The GVCA is "here to document, take notice and also educate the general public about the different cultures here," Canning said.

"A lot of traditions continue through food," she continued. "When we get together and celebrate, oftentimes food is something that lasts longer than other things, even language. … (Food) stays for our whole lives. And especially at party times, the special things come out."

So, in addition to the three kings, the celebration included dishes that no Puerto Rican or Mexican celebration of the feast day is complete without, she said. They included rice, roasted pork, pasteles (stuffed meat pastries made from plantains and root vegetables), flan and Rosca de Reyes (Three Kings bread).

The idea to bring the Puerto Rican and Mexican communities together was part of the event’s mission as well, Canning said. Puerto Rican residents began moving into the village of Mount Morris about 25 years ago, while Mexican immigrants are more recent arrivals, she added.

"They don’t necessarily mix in the same circles, so this was fun" to have them share their traditions with each other as well as the non-Hispanic community, Canning noted.

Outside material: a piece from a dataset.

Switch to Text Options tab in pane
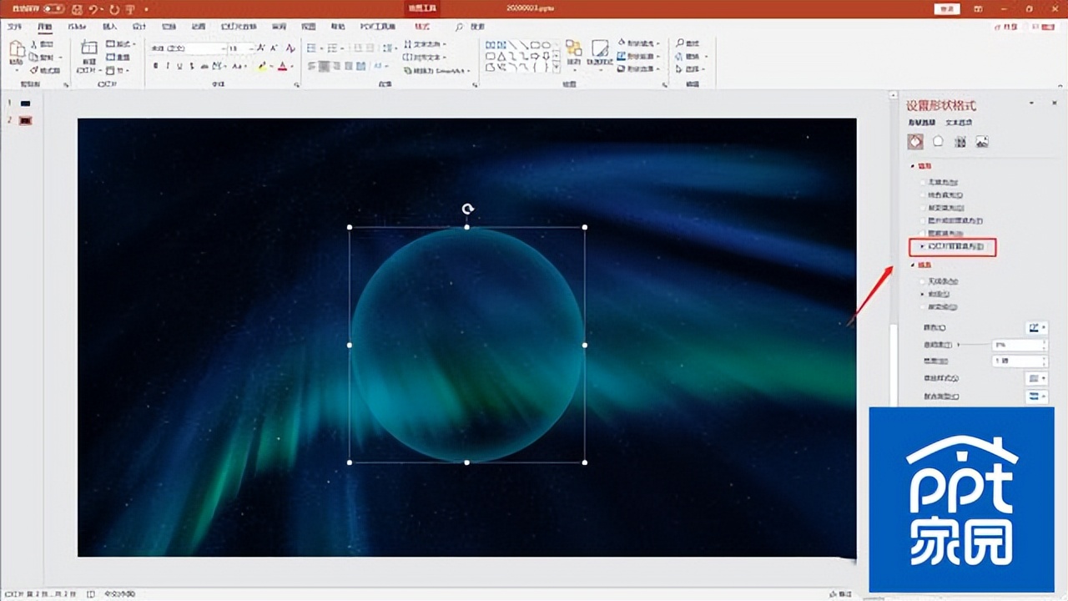 [x=957, y=123]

"St. Luke’s and Livingston County are still waking up to the presence and gifts of the Puerto Rican and Mexican communities in our midst," Mike Sauter, the parish’s pastoral administrator, noted in an e-mail. "In this new venture, it was a great benefit to work with the Council on the Arts because, like so many holidays, Three Kings is a cultural as well as religious celebration. Our Mass was, obviously, Catholic. The party that followed, however, was one of the most diverse and ecumenical gatherings it’s been my privilege to see in Livingston County. "

Estela Gutiérrez, a Mexico native, said she also enjoyed having the two Latino communities join together for the celebration as she sat with her family and tried many of the different dishes.

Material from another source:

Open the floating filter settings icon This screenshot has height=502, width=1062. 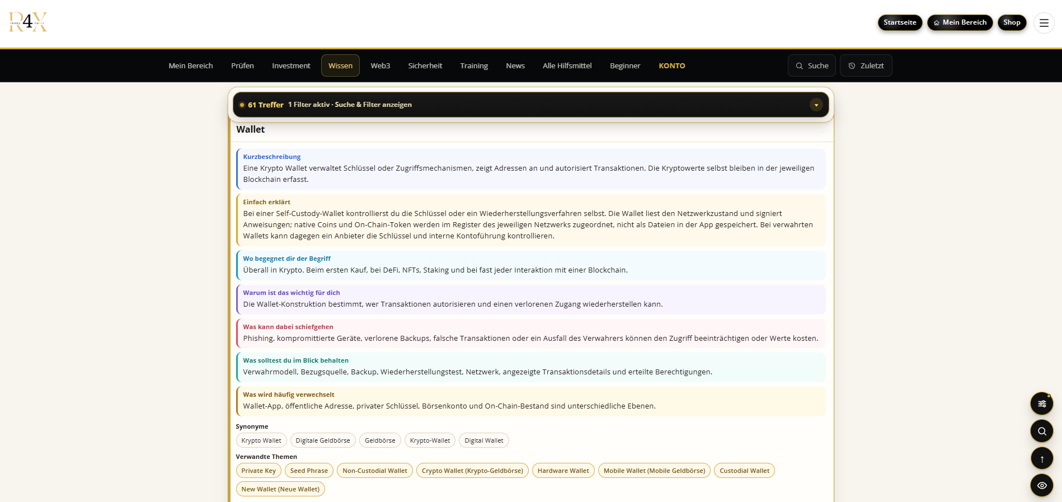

"We get to know each other and learn more about their traditions and foods," added Gutiérrez, who prepared buñuelos (fritters) for the event.

Another tradition that is part of any Latino holiday is music, and Alma Pérez sang along with all of the traditional Spanish Christmas songs that were playing Jan. 6.

She always celebrates Three Kings Day with her children and grandchildren and gives them all gifts on that day as well as on Christmas Day, said Pérez, who moved to Mount Morris from Puerto Rico 19 years ago.

She said she was thrilled when she read about the event in the local Penny Saver.

"I was surprised," Perez said. "This is the first time I ever heard about anything like this. But I really liked the idea of recognizing Hispanics living here."